Das siebte Kapitel untersucht die göttliche Sozialität in der Wartburgpostille von 1522 (171–200). Im achten Kapitel widmet sich H. dem Begriff der Lehre (doctrina) im Großen Katechismus (1529) und im Galaterbriefkommentar. Das Verhältnis von Verkündigung und Ermahnung, Lehre und Paränese bei Luther wird von H. mit Hilfe des Begriffs der Gabe analysiert. Aus der Gabe des Glaubens erwächst die Kraft zur Einhaltung der Gebote, auf die der Christ verpflichtet ist (201–235). Eine Zusammenfassung der Er­gebnisse liefert das neunte Kapitel (236–244). Abgerundet wird die Studie durch ein ausführliches, gegliedertes Literaturverzeichnis (245–260) und ein Register der Bibelstellen sowie der Namen und Begriffe (261–174).
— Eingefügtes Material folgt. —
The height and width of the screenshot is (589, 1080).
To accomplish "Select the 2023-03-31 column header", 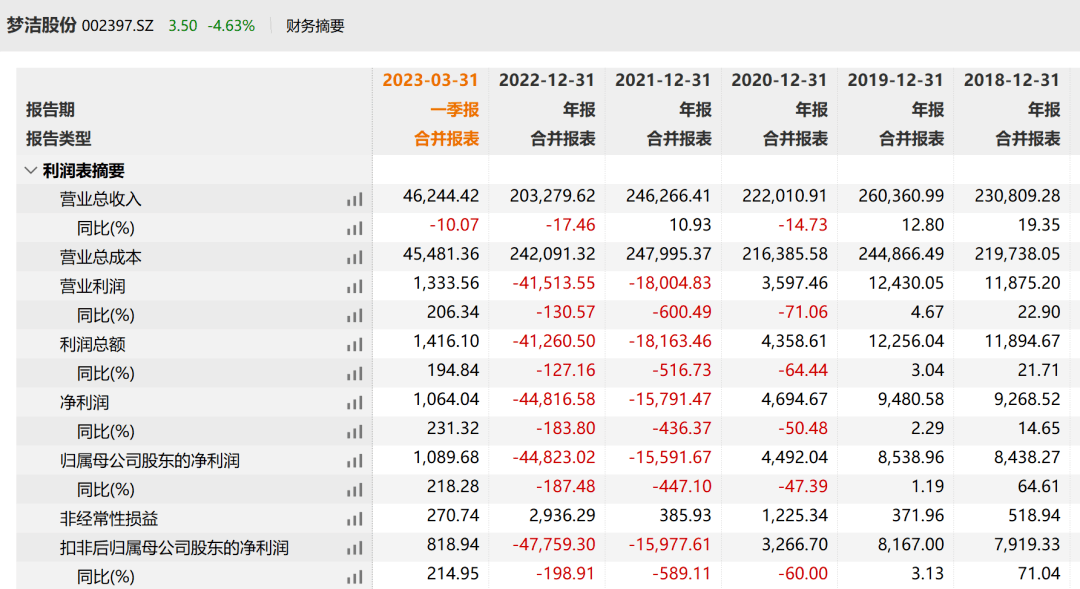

H.s Lutherarbeit liest man, vor allem auf dem Hintergrund der Gemeinsamen Feststellung des Lutherischen Weltbundes und der römisch-katholischen Kirche zur Rechtfertigungslehre und ihrem Appendix (1999), mit großem Gewinn. Denn sein gabentheologischer Zugang zur Theologie Luthers kann zeigen, dass der Reformator die Rechtfertigung des Sünders nicht nur negativ, sondern auch positiv versteht. Die Rechtfertigung ist nicht allein die Annullierung der Schuld; der Glaube, durch den der Mensch ge­rechtfertigt wird, ist wirksame Gabe Gottes und schließt – als Antwort darauf – eine Aktivität des Menschen ein, gabentheologisch formuliert: Die »Gabe« evoziert die »Gegengabe« (239).
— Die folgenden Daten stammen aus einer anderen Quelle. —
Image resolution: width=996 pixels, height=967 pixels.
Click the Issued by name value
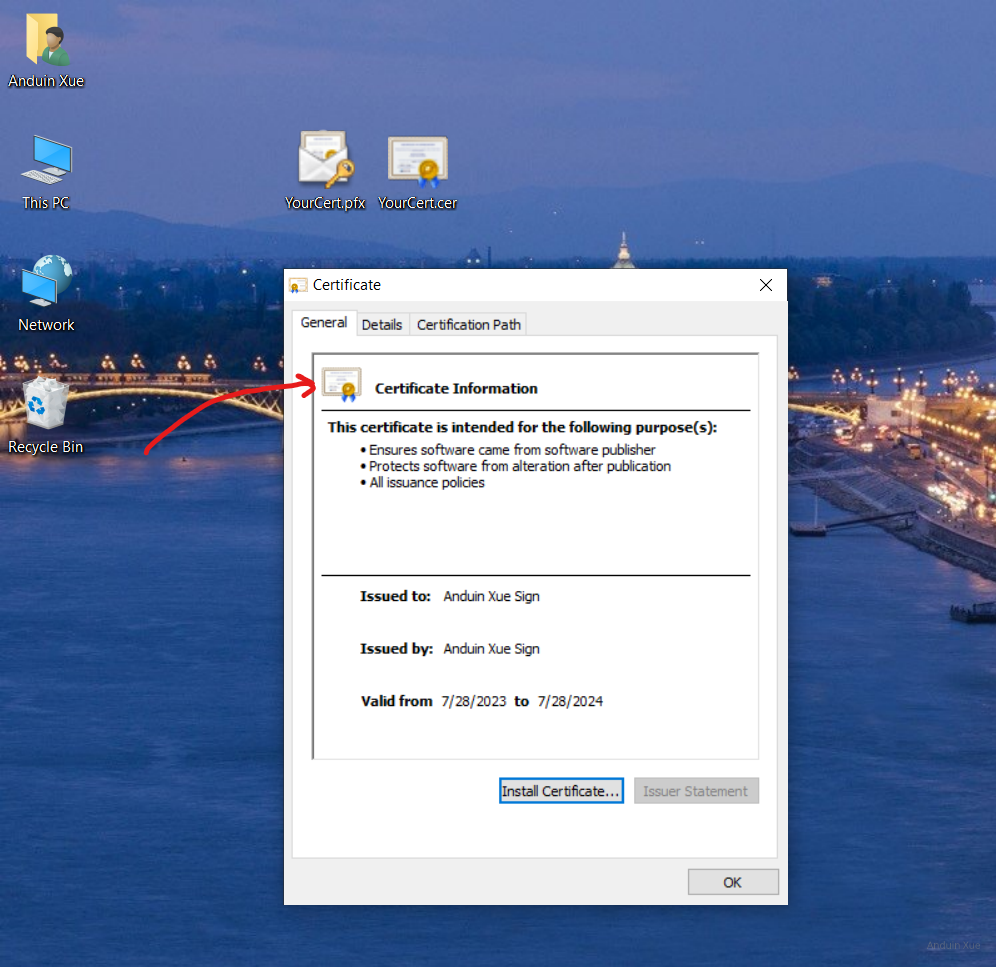[491, 649]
Luthers berechtigte Zurückweisung einer Ökonomie im Verhältnis von Gott und Mensch meint also nicht eine vollständige Passivität des Menschen. Wenn es bei Luther und im Appendix der Gemeinsamen Feststellung zur Rechtfertigungslehre heißt, die Rechtfertigung des Menschen geschehe mere passive, so schließt dies die menschliche Antwort im Glauben und in den daraus resultierenden Werken der Liebe keineswegs aus. So wie H. Luthers Rechtfertigungslehre gabentheologisch rekonstruiert, ist sie auch für den katholischen Theologen akzeptabel.